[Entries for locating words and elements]
--- Start ---

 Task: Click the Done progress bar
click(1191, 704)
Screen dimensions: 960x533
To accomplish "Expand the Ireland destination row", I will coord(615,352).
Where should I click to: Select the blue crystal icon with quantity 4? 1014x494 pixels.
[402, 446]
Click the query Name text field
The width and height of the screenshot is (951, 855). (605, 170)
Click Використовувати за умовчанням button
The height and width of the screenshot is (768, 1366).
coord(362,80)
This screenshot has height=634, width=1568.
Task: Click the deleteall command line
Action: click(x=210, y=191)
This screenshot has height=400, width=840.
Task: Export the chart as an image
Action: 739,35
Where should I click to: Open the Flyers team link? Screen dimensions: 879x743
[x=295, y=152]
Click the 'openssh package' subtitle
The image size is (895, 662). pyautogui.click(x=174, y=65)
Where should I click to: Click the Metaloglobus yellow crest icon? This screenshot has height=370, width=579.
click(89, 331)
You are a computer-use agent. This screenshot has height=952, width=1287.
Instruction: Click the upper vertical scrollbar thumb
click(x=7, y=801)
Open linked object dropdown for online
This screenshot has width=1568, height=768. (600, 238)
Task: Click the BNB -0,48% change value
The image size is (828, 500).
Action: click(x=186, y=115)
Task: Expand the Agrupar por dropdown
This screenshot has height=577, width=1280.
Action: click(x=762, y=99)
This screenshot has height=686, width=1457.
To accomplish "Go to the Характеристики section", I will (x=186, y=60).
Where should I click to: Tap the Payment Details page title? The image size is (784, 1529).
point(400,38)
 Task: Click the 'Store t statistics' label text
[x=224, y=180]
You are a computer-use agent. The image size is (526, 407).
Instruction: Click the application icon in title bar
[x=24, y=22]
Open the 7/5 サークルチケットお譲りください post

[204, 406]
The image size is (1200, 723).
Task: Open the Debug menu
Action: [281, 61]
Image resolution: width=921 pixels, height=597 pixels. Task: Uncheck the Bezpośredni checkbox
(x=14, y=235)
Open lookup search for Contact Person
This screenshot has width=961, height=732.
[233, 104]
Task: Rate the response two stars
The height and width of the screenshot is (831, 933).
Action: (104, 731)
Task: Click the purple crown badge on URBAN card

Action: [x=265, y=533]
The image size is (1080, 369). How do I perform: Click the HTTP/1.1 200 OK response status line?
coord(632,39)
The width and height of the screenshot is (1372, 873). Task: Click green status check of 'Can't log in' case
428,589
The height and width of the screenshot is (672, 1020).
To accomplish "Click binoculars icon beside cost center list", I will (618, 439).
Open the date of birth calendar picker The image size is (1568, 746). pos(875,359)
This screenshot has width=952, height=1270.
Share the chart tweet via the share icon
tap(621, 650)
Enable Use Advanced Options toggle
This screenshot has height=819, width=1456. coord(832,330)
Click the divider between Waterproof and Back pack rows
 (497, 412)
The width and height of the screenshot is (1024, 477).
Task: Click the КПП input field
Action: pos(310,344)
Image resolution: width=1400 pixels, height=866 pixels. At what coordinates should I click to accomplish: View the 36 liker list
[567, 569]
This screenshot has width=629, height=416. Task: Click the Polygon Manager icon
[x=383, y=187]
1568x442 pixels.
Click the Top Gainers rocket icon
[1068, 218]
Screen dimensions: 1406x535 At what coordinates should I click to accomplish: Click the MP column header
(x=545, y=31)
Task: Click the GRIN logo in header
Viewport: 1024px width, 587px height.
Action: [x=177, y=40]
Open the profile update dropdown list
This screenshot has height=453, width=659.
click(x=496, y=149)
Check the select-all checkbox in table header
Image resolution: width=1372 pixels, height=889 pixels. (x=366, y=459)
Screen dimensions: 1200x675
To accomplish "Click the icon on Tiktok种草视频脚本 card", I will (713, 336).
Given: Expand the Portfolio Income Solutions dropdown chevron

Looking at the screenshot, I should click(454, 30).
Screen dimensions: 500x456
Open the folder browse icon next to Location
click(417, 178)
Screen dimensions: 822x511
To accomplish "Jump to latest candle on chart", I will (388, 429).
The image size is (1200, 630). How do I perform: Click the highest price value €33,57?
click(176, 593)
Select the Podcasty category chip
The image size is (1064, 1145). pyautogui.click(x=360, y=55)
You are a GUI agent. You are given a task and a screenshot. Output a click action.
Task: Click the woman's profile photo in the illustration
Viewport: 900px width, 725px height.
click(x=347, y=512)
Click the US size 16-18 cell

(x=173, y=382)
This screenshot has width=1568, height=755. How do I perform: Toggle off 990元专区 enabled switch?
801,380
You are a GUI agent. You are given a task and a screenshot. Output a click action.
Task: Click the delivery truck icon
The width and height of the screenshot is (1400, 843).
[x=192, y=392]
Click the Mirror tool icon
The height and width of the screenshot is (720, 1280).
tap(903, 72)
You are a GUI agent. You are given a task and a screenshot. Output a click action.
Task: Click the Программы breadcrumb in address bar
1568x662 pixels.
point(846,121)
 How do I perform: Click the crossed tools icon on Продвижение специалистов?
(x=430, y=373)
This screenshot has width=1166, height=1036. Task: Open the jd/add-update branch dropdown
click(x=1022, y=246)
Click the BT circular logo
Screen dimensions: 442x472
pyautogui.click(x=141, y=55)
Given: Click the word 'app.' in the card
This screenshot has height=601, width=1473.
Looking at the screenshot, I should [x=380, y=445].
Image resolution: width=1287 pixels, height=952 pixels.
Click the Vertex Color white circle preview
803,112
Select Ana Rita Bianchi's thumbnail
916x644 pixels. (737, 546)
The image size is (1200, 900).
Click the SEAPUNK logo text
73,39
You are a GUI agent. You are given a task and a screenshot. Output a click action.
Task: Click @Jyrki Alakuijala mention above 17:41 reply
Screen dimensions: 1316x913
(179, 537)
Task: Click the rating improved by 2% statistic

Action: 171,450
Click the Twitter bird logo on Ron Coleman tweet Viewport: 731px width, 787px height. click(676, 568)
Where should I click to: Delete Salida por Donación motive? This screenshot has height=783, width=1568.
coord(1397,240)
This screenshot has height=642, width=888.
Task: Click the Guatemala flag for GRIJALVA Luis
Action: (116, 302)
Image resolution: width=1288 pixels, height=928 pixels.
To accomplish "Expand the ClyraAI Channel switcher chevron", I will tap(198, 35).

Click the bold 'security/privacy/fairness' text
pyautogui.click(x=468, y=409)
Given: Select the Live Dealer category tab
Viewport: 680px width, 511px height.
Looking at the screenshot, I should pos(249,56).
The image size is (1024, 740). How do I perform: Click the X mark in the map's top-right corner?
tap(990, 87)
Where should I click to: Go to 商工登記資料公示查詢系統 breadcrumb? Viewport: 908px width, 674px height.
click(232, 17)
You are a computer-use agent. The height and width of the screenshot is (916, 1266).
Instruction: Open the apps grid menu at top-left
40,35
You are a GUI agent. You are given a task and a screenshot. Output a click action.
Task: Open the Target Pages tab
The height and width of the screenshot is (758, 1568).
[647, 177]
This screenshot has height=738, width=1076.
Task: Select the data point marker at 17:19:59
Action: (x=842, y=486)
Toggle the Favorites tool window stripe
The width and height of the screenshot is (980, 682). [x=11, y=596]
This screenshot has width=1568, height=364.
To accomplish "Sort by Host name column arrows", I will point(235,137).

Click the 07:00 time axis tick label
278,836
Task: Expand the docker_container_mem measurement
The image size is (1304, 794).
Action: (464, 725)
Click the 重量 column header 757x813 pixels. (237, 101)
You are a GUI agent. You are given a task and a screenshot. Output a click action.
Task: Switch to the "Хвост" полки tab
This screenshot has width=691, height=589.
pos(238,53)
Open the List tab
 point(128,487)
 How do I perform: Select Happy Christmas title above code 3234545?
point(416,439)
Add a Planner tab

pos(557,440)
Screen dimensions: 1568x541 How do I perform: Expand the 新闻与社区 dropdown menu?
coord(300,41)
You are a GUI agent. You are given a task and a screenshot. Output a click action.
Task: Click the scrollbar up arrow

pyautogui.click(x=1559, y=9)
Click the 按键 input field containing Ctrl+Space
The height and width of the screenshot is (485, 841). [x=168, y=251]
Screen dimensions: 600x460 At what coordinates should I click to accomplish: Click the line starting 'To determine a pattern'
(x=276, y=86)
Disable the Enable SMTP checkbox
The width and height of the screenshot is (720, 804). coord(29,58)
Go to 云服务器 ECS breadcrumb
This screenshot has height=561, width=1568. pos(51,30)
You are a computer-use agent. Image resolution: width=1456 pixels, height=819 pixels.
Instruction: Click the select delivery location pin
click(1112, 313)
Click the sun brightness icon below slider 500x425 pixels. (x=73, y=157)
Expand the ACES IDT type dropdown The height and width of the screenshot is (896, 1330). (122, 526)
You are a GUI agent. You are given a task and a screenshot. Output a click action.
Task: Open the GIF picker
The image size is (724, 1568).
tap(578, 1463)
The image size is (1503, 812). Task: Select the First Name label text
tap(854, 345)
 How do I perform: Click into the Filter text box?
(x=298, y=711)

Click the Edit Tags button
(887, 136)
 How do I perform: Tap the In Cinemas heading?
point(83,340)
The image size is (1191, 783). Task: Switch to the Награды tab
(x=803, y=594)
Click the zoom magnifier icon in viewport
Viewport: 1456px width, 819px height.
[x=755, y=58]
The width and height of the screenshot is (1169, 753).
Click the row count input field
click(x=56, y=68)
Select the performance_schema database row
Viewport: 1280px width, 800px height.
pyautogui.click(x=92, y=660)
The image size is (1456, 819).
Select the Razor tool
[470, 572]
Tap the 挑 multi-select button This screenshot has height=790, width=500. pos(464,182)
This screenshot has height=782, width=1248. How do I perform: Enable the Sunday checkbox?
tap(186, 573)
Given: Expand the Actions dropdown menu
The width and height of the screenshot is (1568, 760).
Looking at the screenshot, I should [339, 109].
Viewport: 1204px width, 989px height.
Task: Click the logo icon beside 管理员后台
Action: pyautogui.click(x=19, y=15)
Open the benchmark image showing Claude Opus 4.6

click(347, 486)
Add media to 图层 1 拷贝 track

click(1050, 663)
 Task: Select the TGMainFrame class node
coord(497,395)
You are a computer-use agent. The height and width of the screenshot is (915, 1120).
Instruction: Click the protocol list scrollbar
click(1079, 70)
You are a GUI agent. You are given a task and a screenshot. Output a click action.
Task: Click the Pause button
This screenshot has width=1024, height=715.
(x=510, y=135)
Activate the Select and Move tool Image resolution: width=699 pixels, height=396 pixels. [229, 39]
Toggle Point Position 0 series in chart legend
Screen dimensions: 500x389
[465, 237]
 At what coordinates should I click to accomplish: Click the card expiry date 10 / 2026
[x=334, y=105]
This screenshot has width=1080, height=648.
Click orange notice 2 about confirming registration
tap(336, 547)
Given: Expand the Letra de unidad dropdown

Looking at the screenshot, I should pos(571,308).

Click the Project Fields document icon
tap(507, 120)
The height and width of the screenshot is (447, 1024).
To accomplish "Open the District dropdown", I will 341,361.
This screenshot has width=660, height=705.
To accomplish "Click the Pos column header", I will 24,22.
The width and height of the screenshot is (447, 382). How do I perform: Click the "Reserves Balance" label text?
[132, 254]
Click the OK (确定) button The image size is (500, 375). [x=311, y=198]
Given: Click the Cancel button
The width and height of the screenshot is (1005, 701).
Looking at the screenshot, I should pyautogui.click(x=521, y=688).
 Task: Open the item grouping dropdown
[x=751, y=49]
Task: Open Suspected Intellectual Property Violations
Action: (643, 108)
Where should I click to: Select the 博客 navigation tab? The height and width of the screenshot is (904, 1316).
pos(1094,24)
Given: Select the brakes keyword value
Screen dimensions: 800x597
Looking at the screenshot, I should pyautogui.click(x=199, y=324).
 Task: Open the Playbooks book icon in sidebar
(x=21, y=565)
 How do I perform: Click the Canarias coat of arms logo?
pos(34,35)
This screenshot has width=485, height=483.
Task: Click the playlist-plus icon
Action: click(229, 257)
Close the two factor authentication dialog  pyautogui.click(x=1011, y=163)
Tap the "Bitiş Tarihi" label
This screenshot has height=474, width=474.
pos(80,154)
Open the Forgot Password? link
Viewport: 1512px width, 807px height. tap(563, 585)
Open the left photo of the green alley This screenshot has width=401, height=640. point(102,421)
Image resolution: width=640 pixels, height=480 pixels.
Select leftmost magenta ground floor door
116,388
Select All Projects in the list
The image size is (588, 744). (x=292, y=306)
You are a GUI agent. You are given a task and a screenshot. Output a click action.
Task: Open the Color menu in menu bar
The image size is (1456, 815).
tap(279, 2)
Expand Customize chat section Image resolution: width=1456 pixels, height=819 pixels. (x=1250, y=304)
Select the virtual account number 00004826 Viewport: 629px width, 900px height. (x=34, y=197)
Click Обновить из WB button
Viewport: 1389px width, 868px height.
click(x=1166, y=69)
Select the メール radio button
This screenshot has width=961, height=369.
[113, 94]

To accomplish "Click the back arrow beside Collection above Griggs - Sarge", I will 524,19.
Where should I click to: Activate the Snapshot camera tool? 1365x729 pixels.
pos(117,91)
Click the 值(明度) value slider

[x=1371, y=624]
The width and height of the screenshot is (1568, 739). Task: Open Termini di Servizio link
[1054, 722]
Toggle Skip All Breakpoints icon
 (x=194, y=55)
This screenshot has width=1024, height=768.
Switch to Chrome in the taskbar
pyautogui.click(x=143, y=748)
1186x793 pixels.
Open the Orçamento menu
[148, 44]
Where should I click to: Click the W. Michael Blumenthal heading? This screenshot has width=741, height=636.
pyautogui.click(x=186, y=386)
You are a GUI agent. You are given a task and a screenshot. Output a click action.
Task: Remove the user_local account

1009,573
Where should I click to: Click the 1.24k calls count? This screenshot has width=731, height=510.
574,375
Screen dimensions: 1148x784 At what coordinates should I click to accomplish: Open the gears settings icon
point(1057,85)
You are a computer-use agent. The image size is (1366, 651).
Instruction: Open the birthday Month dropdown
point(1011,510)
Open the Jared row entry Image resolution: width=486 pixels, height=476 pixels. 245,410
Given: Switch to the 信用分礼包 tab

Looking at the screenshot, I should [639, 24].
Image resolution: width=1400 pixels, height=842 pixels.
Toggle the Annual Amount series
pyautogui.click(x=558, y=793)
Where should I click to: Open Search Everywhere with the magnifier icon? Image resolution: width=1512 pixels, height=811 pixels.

--- End ---

- _EXERCISE AIM_
Lay out the lines of the listing above as a numbered list, covering everything from the line containing "Click the 'openssh package' subtitle" down to the line containing "click(89, 331)", and leave out any blank lines.

- _WRITTEN SOLUTION_
1. Click the 'openssh package' subtitle
2. The image size is (895, 662). pyautogui.click(x=174, y=65)
3. Where should I click to: Click the Metaloglobus yellow crest icon? This screenshot has height=370, width=579.
4. click(89, 331)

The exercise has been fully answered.